*Work order*: Return the lines of the data below in which the string "screenshot" occurs.

*Records for the task*:
::::::::::
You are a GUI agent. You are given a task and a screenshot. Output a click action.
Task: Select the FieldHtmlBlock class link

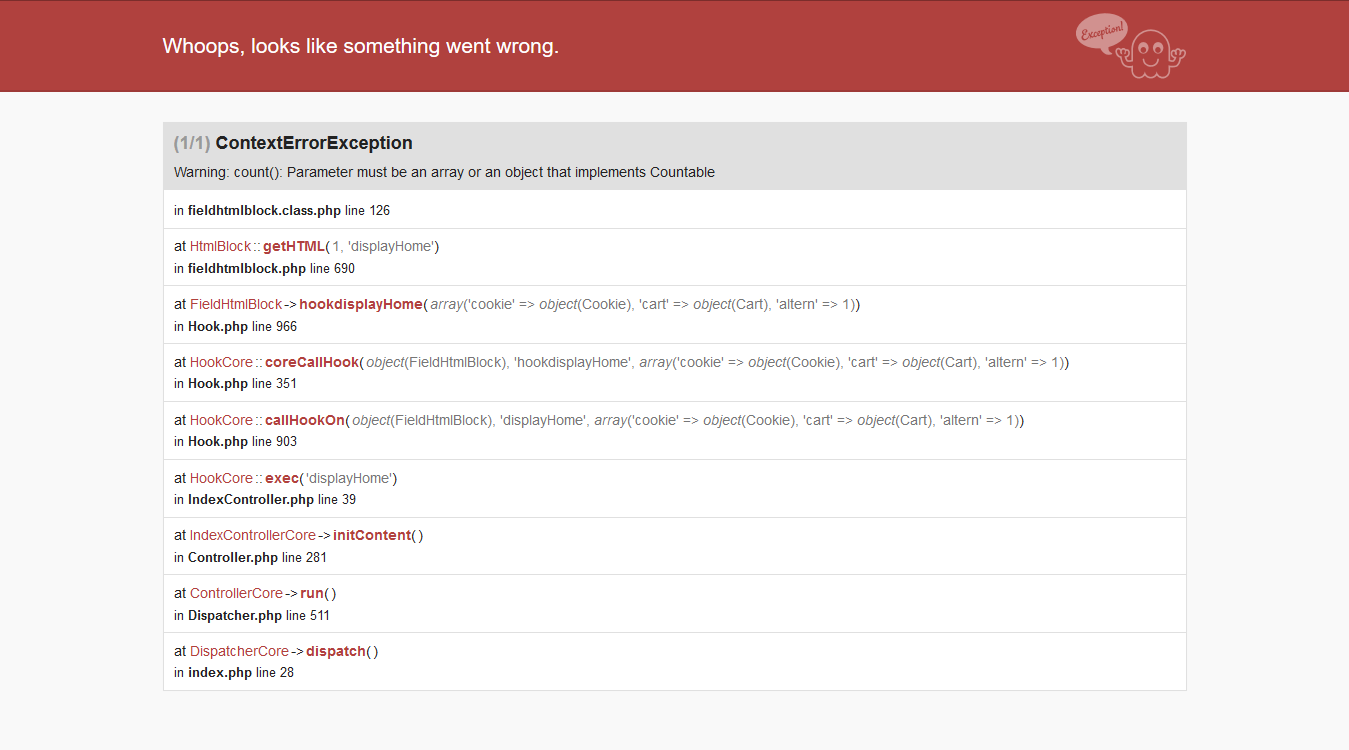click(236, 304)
::::::::::
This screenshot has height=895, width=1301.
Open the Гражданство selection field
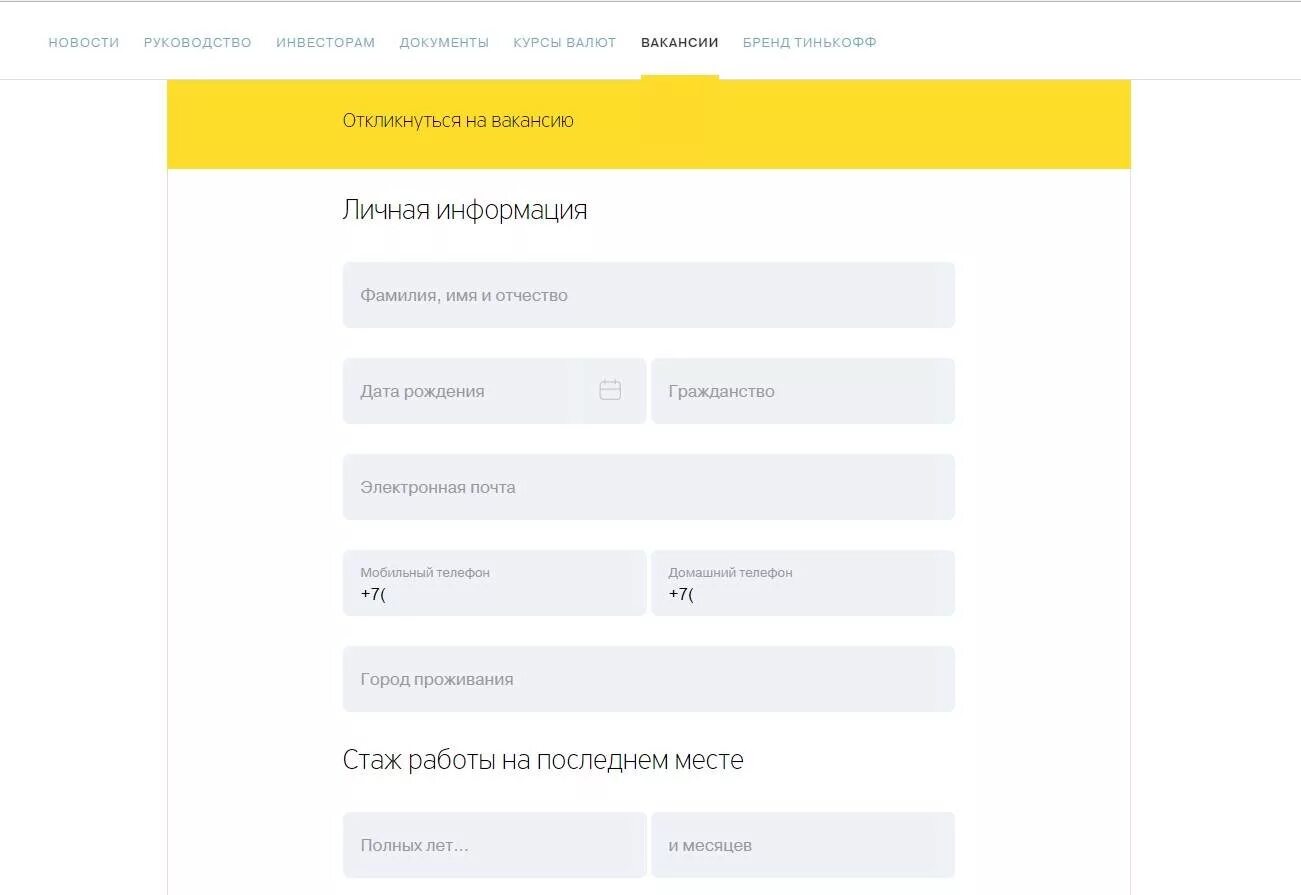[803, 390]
::::::::::
*Result*:
You are a GUI agent. You are given a task and a screenshot. Output a click action.
This screenshot has height=895, width=1301.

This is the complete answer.